CSE550 Problem Set #2

out: Thursday January 23rd, 2014
due: Monday February 10th, 2014 by 5:00pm.

[ Summary | Paxos | Lock Service | How to submit | Grading ]

In order to build an highly available service such as Google's MegaStore/Spanner storage systems or Facebook's social networking site, one of the most important building blocks is to provide a way in which the underlying data is replicated and can be accessed even in the presence of failures. To this end, this assignment will require you to build a replicated state machine based on Paxos. The focus of this assignment will be on the backend Paxos algorithms and in designing and building a highly reliable distributed storage system. More importantly, we would like to provide you with substantial flexibility so that you can choose any language of your choice to demonstrate your work on the Paxos implementation.

Paxos Implementation

The core of the assignment is to develop a Paxos replicated state machine. The basic idea of the Paxos RSM is described in Section 3 of the "Paxos made simple" paper by Lamport. A quick summary of the implementation strategy is as follows:

Model the service that you are implementing as a deterministic state machine whose behavior or output is simply a function of its previous state and any inputs received from the user or environment in the current step.
Implement a multi-instance Paxos algorithm to come to a consensus on the sequence of input values that the service receives in a consistent and reliable way. That is, the i^th instance of Paxos determines the i^th input or command received by the service.
From a client perspective, it can send the service request to any of the nodes that comprise the Paxos group. The node that receives the request tries to pass a Paxos instance using the received value. If it fails to pass it with the current instance, it tries to pass as the consensus value for a subsequent instance.
Run a copy of the underlying state machine on each of the nodes that belongs to the Paxos group. Each state machine executes the i^th command once it is stable and after it has executed all previous commands. A command is stable if it is the chosen value for that instance of Paxos. Once the command is stable and the state machine has processed it, a response is sent back to the client.
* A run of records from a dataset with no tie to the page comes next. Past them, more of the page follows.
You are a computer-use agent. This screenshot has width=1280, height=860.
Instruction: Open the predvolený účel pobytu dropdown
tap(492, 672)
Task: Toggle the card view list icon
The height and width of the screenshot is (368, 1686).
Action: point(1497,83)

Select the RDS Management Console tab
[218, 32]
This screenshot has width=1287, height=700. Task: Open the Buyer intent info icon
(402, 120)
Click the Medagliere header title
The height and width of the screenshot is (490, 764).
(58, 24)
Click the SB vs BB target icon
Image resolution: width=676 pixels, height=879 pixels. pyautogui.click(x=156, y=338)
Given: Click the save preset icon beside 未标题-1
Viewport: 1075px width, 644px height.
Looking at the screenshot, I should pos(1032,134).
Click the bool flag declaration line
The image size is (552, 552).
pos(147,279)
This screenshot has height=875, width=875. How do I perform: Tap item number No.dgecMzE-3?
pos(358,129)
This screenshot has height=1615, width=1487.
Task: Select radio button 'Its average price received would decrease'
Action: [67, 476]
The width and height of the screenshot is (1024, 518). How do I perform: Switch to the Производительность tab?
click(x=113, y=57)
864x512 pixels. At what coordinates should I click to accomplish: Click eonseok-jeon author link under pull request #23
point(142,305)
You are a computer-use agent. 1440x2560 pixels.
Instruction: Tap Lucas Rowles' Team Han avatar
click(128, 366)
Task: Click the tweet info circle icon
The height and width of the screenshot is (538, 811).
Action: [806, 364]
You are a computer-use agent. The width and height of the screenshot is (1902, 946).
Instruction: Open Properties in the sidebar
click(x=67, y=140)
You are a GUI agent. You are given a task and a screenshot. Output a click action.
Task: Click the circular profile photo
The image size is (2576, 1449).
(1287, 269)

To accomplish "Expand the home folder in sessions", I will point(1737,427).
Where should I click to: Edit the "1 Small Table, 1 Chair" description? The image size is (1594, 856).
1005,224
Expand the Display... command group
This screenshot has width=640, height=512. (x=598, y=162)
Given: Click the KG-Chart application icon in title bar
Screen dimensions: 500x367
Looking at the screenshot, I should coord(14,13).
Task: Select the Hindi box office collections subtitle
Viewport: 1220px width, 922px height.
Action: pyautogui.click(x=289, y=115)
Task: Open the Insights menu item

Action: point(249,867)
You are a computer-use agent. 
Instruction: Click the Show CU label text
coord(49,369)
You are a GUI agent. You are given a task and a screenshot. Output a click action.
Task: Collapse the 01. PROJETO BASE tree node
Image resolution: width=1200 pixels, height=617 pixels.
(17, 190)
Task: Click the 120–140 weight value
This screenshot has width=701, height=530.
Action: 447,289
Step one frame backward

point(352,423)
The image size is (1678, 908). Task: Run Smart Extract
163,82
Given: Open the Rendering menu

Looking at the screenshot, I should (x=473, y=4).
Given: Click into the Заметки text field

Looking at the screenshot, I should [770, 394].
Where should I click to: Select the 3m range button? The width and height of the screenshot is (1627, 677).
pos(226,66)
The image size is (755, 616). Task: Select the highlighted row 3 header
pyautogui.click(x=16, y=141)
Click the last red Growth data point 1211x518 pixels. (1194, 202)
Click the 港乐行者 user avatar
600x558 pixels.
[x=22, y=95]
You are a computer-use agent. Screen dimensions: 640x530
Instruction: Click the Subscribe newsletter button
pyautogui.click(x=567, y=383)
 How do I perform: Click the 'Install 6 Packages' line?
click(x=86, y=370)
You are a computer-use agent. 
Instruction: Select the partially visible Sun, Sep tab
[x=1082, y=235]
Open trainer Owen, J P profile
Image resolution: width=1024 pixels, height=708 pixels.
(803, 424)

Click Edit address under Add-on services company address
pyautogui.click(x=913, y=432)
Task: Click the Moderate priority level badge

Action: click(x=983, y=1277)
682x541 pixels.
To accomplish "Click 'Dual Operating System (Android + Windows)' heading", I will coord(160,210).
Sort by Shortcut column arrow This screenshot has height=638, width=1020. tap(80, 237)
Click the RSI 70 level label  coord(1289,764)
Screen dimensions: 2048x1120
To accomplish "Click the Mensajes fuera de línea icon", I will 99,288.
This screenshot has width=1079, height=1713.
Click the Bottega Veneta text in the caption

You can organize your code in whatever mechanism that you think is appropriate. For example, you could have a single entity that serves all three roles of proposer, acceptor, and listener. The implementation of Paxos should be robust to message loss and node failures and should be able to make progress as long as a majority of nodes are online. Note that a Paxos node could be offline for a period of time, but when it comes back online, it can help constitute a majority for passing Paxos commands. (This is the traditional fail-stop-recover model that Paxos supports.) Include a brief discussion of design issues that came up in a README.TXT file, as well as a rough overview of what your code does.

Lock Service

Demonstrate the correctness of your Paxos implementation by developing a simple lock server as the replicated state machine. The lock server should have the following functionality:

It manages the lock status for a number of locks.
It supports a blocking lock(x) operation that returns when x is assigned to the requesting client. If x is currently assigned to a different client, the request is queued at the state machine. A reply is sent only when the lock becomes available and is assigned to the requesting client.
It supports a unlock(x) operation that frees up the lock.

We would like you to focus primarily on the Paxos implementation, so you can make any simplifying assumptions that you feel appropriate with respect to the actual lock service exported by the replicated RSM. For instance, you can assume the following:

the identity of the Paxos group members can be hardcoded at the client,
the client to server communications are reliable, so you do not have to worry about issues such as atmost-once or atleast-once semantics for the delivery of client requests or responses.

What to turn in

When you're ready to turn in your assignment, do the following:

Create a directory called "problemset2". In it, you should have the code for the assignment, a README.TXT file, and a writeup.
The README.TXT file should contain your name, student number, and UW email address, as well as instructions on how to launch your server.
A major component of your grade will be based on a project write-up, in which your group should explain the protocol and any relevant implementation details. You should include, at a minimum, the following:
- a detailed description of your group's implementation
- any assumptions you made
- how to use your implementation
- any outstanding issues
- anything else that you feel is important to discuss (e.g. quirks, interesting behavior, performance characteristics, etc)
Use the course dropbox (there is a link on the course homepage) to submit that tarball.

Grading

We will be basing your grade on several elements:

Whether your code works! It should be correct, compile without warnings, and not leak memory, processes, descriptors, etc.
How well structured your code is: you should have clean module interfaces, a nice decomposition, good comments, and so on.